= Cristina Spinei =

American composer (born 1984)

Cristina Spinei (born February 29, 1984) is a Nashville-based American composer. She is best known for her work with ballet; she has been commissioned by the Nashville ballet, the New York Choreographic Institute, and the Pacific Northwest Ballet.

==Biography==
Cristina Spinei was born in Connecticut and started playing piano by the age of 9. She graduated with bachelor's and master's degrees from the Juilliard School where she studied with Christopher Rouse. She has been called "one of the most talented young composers in America" by Grammy award-winning composer/conductor José Serebrier. Spinei is recipient of the Connecticut Commission on Culture and Tourism Grant for Composition, the Composer Assistance Award from the American Music Center, the Foundation for Contemporary Arts composition grant, the New York State Council on the Arts composition grant, and the Composition Award from the Arts Recognition and Talent Search.

Spinei's ballets and other compositions have been performed throughout the United States and internationally. She also Performs her own music, most notably with the Nashville Ballet in 2017, 2018, and 2020.

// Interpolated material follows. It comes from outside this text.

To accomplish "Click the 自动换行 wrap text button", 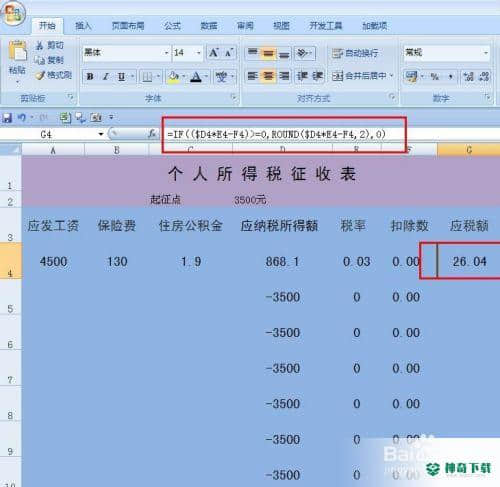I will 355,53.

She is co-founder of Blind Ear Music, a New York-based group that combines new music with cutting-edge technology. Blind Ear has been featured at the World Technology Awards and on YouTube's weekly "Spotlight on Music" section. Blind Ear was cited as "the future of music" in an interview for the BBC World Service's The World Today.

Spinei's first album, Music for Dance (Toccata Classics), made its debut in 2016. The album was characterized by the critic Dean Frey as having a "strong lyrical streak with an open, folk-like feeling and a dollop of pop".

Spinei's most recent project is her second full-length album, Ex Voto. In February 2020, she performed pieces from the album new music venue National Sawdust in Brooklyn.

In addition to her own records, Spinei's music appears on the debut album of Trio Celeste, as well as on St. Michel Strings' album Adagio, a record nominated for a Latin Grammy Award.